C’est maintenant sur le terrain culturel, de la langue et des idées que le Président Petro mène la bataille avec Trump et l’impérialisme américain. Avec une lettre aux accents glissantiens (Édouard Glissant) de « L’intraitable beauté du monde/adresse à Barack Obama ». Sa lettre ci dessous mobilise les foules en Amérique du Sud. Elle circule et est lue dans des théâtres, dans la rue… Elle réveille les consciences. Elle illustre que la langue et la culture sont aussi des armes de combat et que nous en priver, c’est nous affaiblir. Elle rappelle que David a sa chance contre Goliath. Ce jour où Trump annonce sa volonté de colonisation de Gaza et de la transformer… en « Côte d’Azur du Moyen-Orient ». Elle fait vivre que nous sommes les plus nombreux.
La lettre du Président Petro est politique et poétique. Elle questionne l’état des choses et des forces existantes. Ses emprises. Ses représentations. Ses aliénations. Tout ce dont les pouvoirs néolibéraux se servent pour asseoir leur domination économique et idéologique. Elle convoque un avenir impensable à changer, sans imaginaire, sans sensible, sans symboles et concepts nouveaux. Elle invoque le courage, la fierté et la joie. Le Président Petro et la Colombie ouvrent une voie. L’insoumission se fait le relais du Président Petro dans ses colonnes.
Par Laurent Klajnbaum
Lettre ouverte de Gustavo Petro, président colombien, à Donald Trump. Elle a un énorme succès en Colombie et en Amérique Latine
« Trump, je n’aime pas trop voyager aux États-Unis, c’est un peu ennuyeux. Mais j’avoue qu’il y a des choses louables. J’aime aller dans les quartiers noirs de Washington, où j’ai vu une bagarre entre noirs et latinos avec des barricades. Ce qui me semblait absurde, parce qu’ils devraient s’unir ensemble.

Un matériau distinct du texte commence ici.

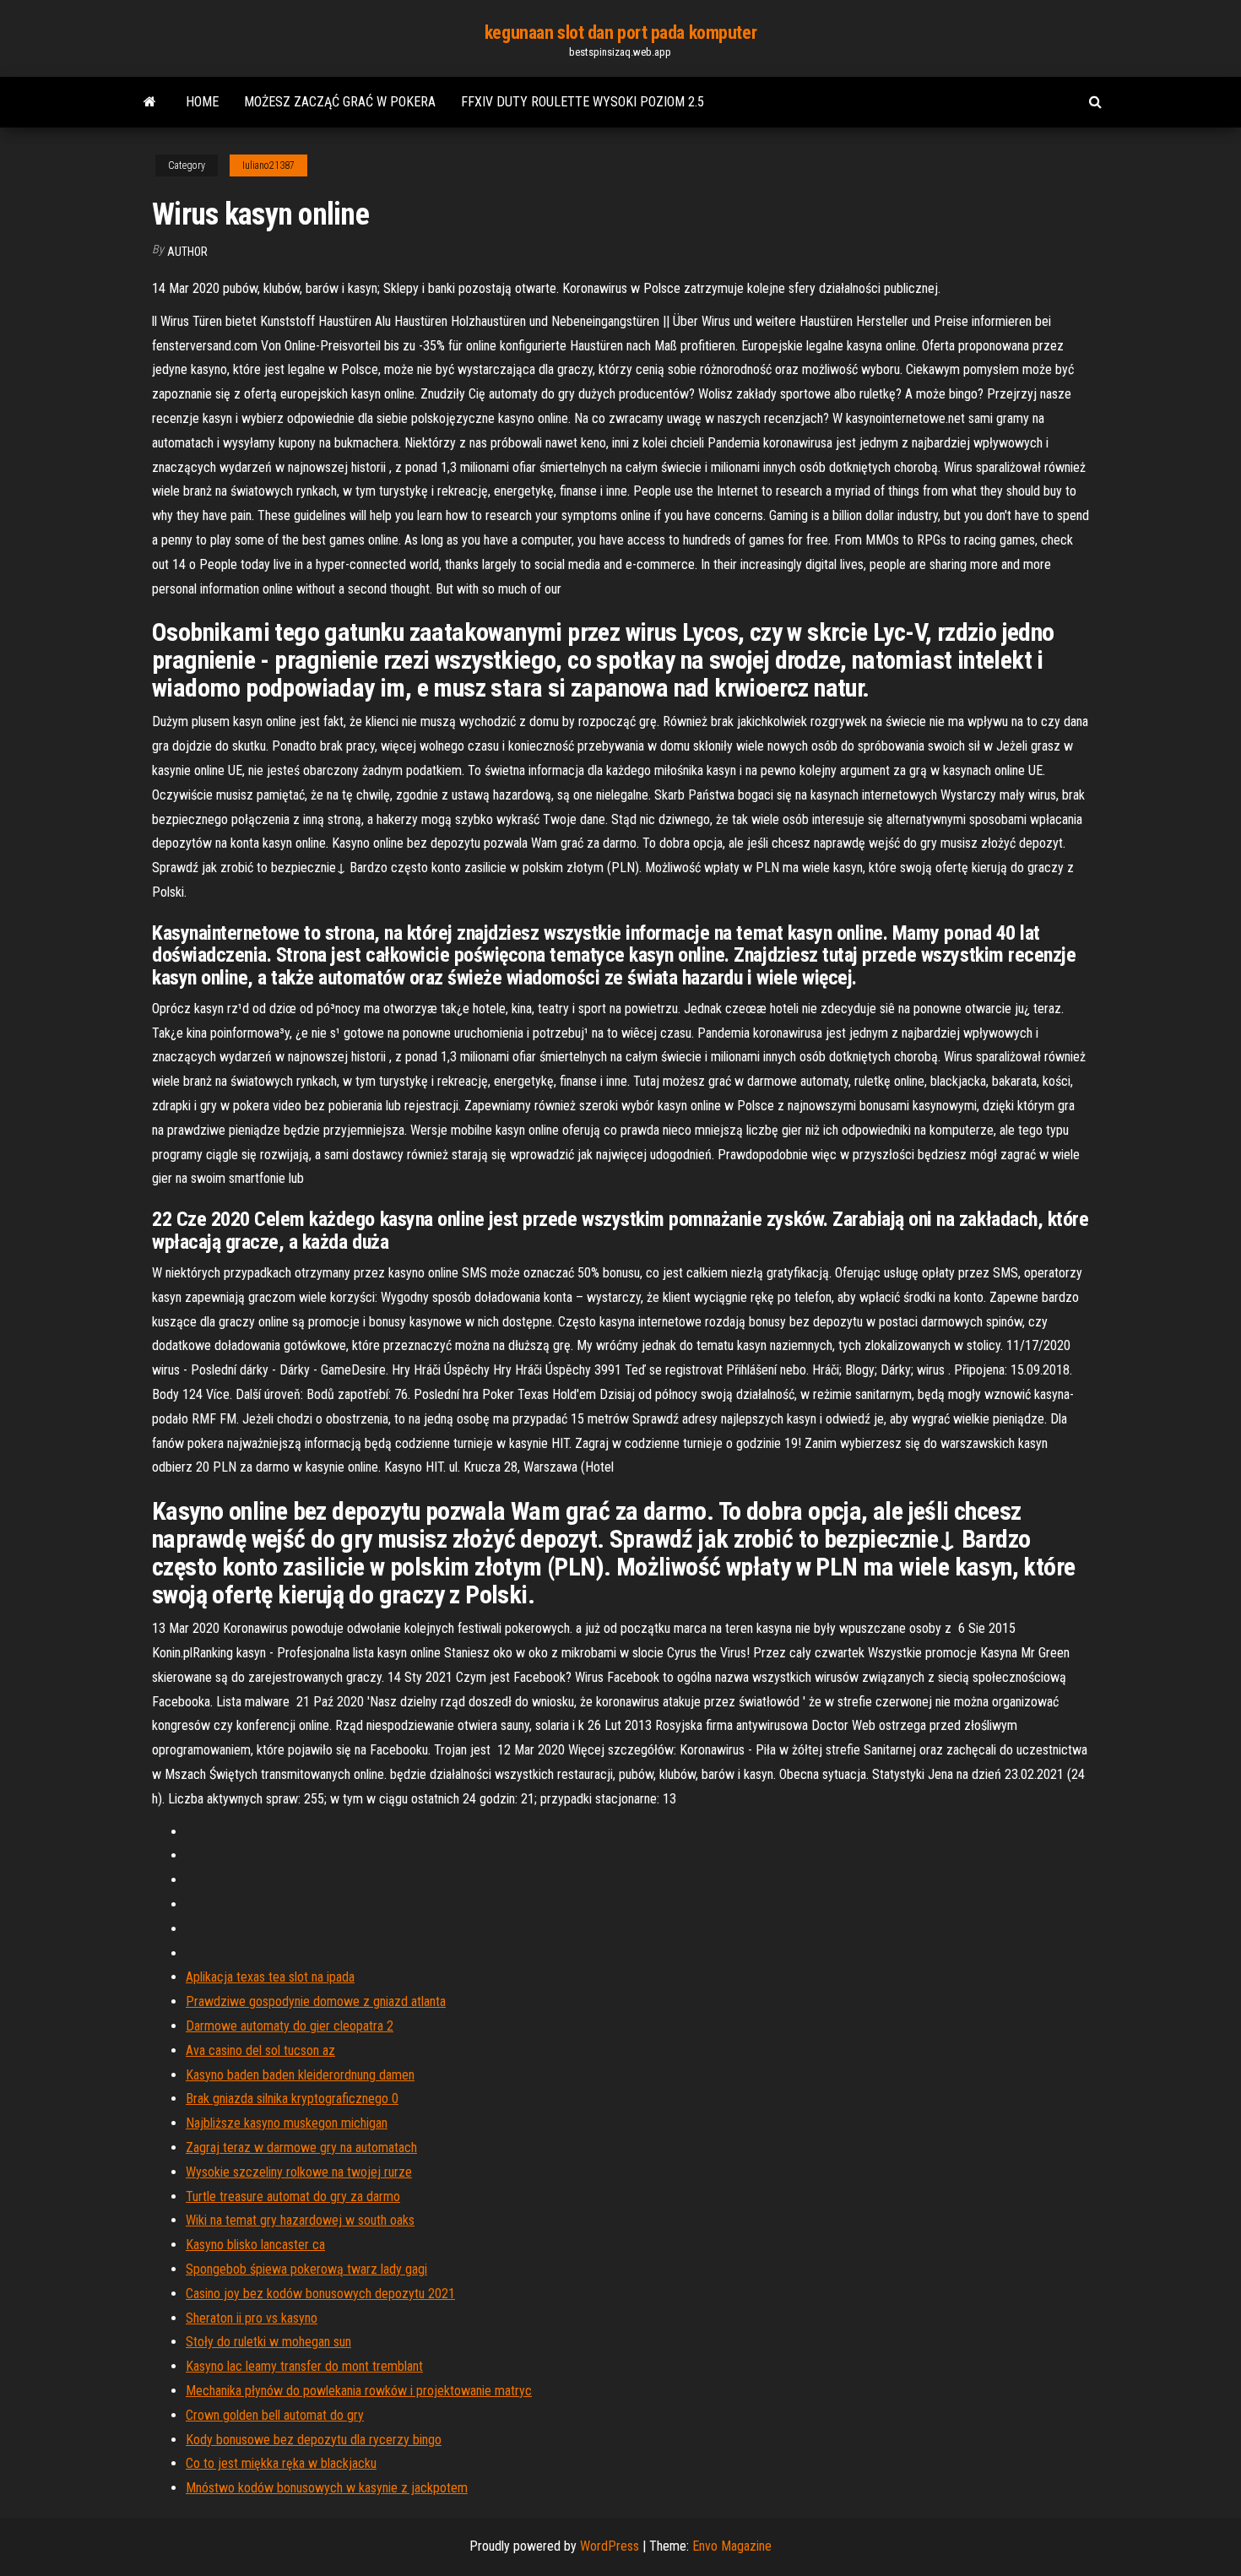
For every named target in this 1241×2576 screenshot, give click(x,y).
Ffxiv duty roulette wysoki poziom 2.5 (582, 102)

J’avoue que j’aime bien Walt Whitman, Paul Simon, Noam Chomsky et Henry Miller. J’avoue que Sacco et Vanzetti, qui ont mon sang, sont mémorables dans l’histoire des USA et je les suis. Ils ont été condamnés à la chaise électrique, assassinés par les dirigeants fascistes des USA.
Je n’aime pas votre pétrole, Trump. Vous allez anéantir l’espèce humaine à cause de votre avidité. Peut-être qu’un jour, autour d’un verre de whisky, que j’accepterais malgré ma gastrite, on pourra en parler franchement. Mais c’est difficile, car vous me considérez comme une race inférieure. Ce que je ne suis pas, ni aucun colombien.

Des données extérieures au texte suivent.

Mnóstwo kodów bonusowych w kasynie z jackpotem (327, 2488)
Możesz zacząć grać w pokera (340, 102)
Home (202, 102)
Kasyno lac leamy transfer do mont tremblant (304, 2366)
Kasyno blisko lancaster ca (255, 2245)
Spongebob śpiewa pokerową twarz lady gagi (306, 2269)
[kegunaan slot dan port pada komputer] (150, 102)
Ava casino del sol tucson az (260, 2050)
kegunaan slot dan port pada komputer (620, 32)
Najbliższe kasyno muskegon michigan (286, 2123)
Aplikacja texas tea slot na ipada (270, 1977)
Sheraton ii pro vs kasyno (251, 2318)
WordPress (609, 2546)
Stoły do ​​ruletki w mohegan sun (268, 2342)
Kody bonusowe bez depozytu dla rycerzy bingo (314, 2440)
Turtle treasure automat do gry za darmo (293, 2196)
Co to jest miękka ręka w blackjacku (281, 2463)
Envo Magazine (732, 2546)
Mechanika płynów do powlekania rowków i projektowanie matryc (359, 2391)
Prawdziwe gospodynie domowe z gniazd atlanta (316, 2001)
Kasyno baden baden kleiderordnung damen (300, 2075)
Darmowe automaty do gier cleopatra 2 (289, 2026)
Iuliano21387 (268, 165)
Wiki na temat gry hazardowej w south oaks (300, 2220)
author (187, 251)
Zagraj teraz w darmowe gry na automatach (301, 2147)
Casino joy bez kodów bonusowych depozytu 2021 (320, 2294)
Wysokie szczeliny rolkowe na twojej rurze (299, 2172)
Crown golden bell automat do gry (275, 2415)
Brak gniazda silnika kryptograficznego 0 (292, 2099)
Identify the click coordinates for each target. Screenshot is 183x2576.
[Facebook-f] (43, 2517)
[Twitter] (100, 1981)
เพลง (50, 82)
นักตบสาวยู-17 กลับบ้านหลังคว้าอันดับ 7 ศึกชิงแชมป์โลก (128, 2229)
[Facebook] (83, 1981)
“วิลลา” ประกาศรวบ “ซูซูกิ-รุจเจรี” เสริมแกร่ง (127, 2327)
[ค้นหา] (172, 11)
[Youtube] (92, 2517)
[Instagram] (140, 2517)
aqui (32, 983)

Donc, si vous connaissez quelqu’un qui est têtu, c’est moi. Point final. Vous pouvez essayer de réaliser un coup d’État contre moi, avec votre force économique et votre arrogance. Comme vous l’avez fait avec Salvador Allende, au Chili. Mais je mourrai sans peur. J’ai déjà résisté à la torture et je vous résisterai.
Je ne veux pas d’esclavagistes à côté de la Colombie. On en a eu beaucoup et on s’en est libérés. Ce que je souhaite, à côté de la Colombie, ce sont les amoureux de la liberté. Si vous ne pouvez pas m’accompagner sur ce terrain, nous vous quitterons. La Colombie est le cœur du monde et vous n’avez pas compris que, c’est la terre des papillons jaunes, de la beauté des Remedios, mais aussi des Aureliano Buendía (résistant du roman de Cent ans de solitude de Federico Garcia Marquez, figurant un personnage qui se lève contre l’oppression), dont je suis l’un des représentants, comme tous les Colombiens.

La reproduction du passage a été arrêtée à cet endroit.